The new system, called the eServer zSeries 900 - the "z" standing for "zero downtime" - is the latest system in IBM's mainframe line, which used to be called S/390.
Additionally, IBM's RS/6000 server line has been renamed the eServer pSeries, the "p" standing for "performance." The AS/400 line has been designated the eServer iSeries, the "i" standing for "integrated system." And the Netfinity and Numa-Q Intel processor based servers are now classified as the eServer xSeries.
Executives at IBM †(IBM: Research, Estimates) said Tuesday's announcement is more than just a change in the way it names its servers.
Instead, it represents a whole new approach to doing business that makes it simpler for businesses to deploy different elements of their Web infrastructure and integrate hardware technologies, software and services across server types, regardless of the operating system, according to Rich Lechner, vice president of E-business strategy at IBM.
Additionally, by unifying its server business, the company will be better able to transfer some of the technology from its high-end mainframes throughout the server line, Lechner added.
"It's not just a coat of paint," Lechner said. "We're taking a lot of the attributes from the mainframe and driving those across the entire server family."
For example, he said all the new eServers will enable users to pay only for processing power they need, "turning on" extra processors and paying for that extra computing horsepower only when they need it. That's a pricing model similar to one Hewlett-Packard described when it introduced its latest server, dubbed "SuperDome," last month.
"You've been seeing a lot of our competitors with a fair amount of mainframe envy out there trying to capture the same characteristics that we've had in the S/390 for years now," Lechner said. "What we're doing is raising the bar on that."
The market for servers has become fiercely competitive in recent years† amid soaring demand for the hardware that makes up the backbone of the Internet. Sun Microsystems, Hewlett-Packard and Compaq are Big Blue's chief rivals in that space.
While IBM has made a lot of headway in the market, critics have said that the organization of the company's server business had been fragmented, which undercut a lot of its efforts there.
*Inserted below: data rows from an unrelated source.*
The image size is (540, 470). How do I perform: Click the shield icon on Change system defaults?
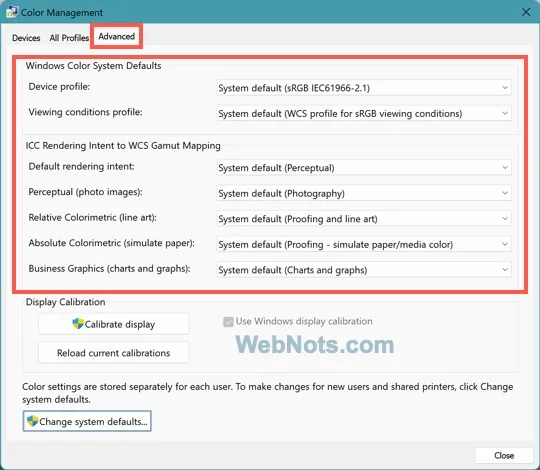point(32,421)
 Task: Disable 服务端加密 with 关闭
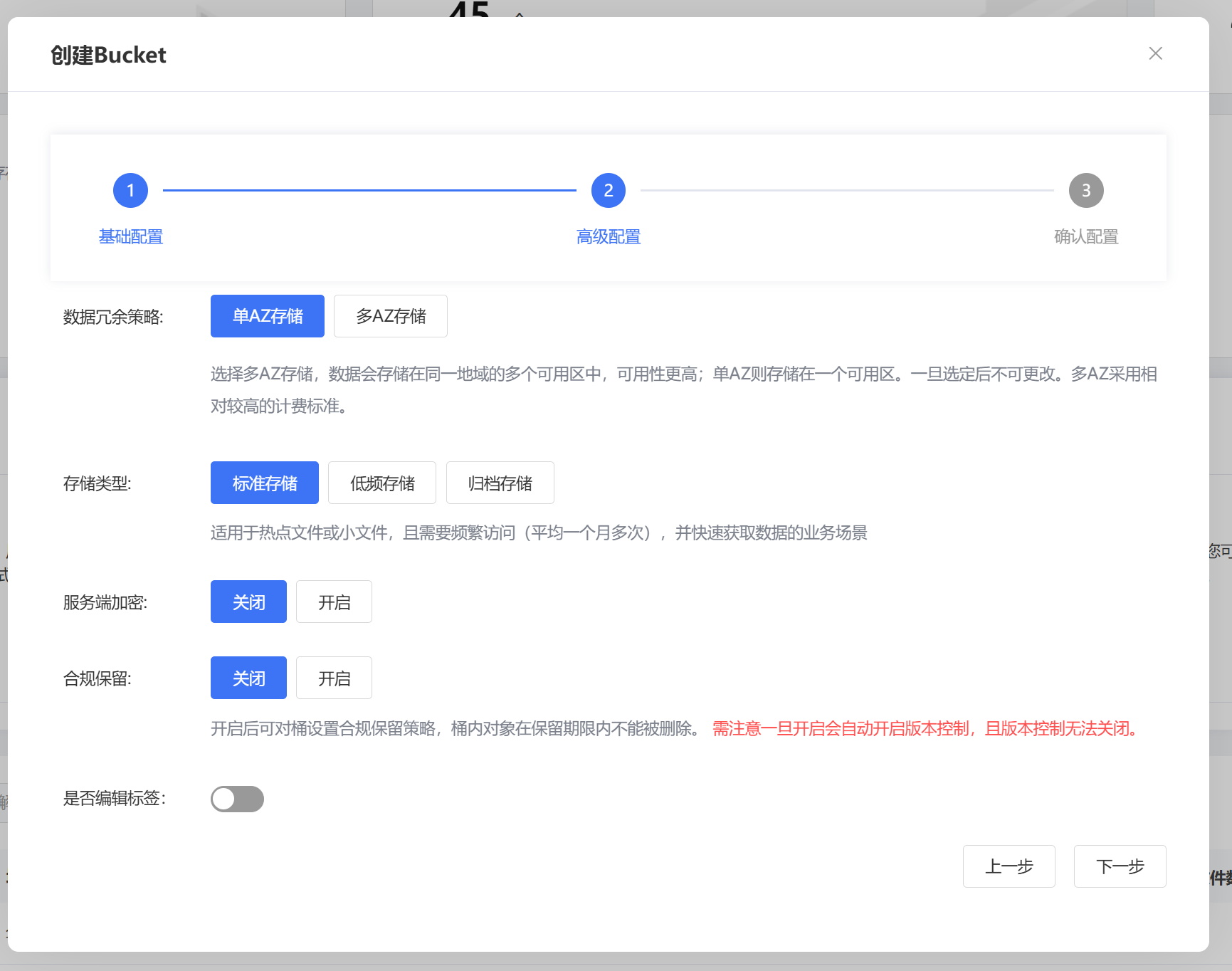[x=248, y=602]
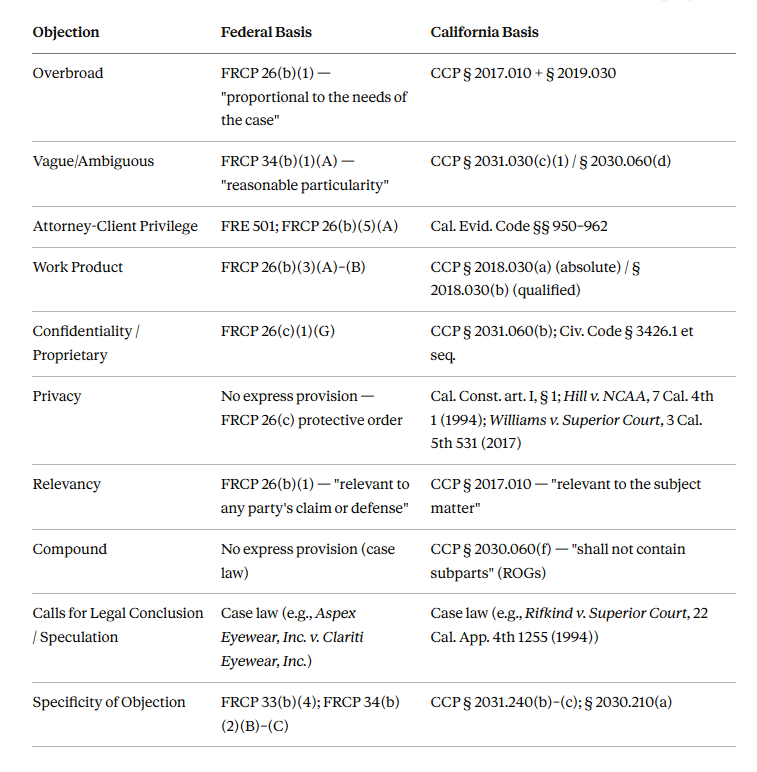The height and width of the screenshot is (772, 757).
Task: Click the Attorney-Client Privilege cell
Action: [115, 226]
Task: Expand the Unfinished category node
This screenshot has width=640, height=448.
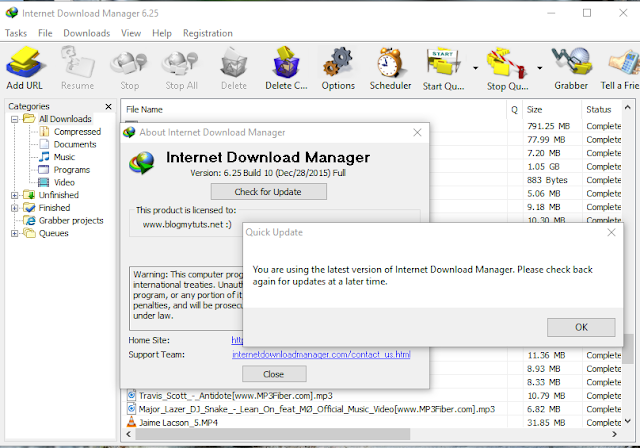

But over the last several months, IBM has unified its server sales force, and the company plans to spend roughly $75 million to build brand awareness of the eServer line over the remainder of this year. Next year, it plans to spend $250 million marketing the eServers.
"They're now showing that they don't care which part of IBM wins the business, as long as it isn't Sun, Compaq or Hewlett-Packard," Albert said. "And that is something that they have never focused on, because they were always competing among themselves."
Despite the announcement, IBM (IBM: Research, Estimates) shares fell sharply Tuesday, finishing $6.62 lower at $111.19. Meanwhile, Sun (SUNW: Research, Estimates) was off $4.72 at $108.84; Hewlett-Packard (HWP: Research, Estimates) fell 25 cents to $93.56; and Compaq (CPQ: Research, Estimates) was off 67 cents at $27.62.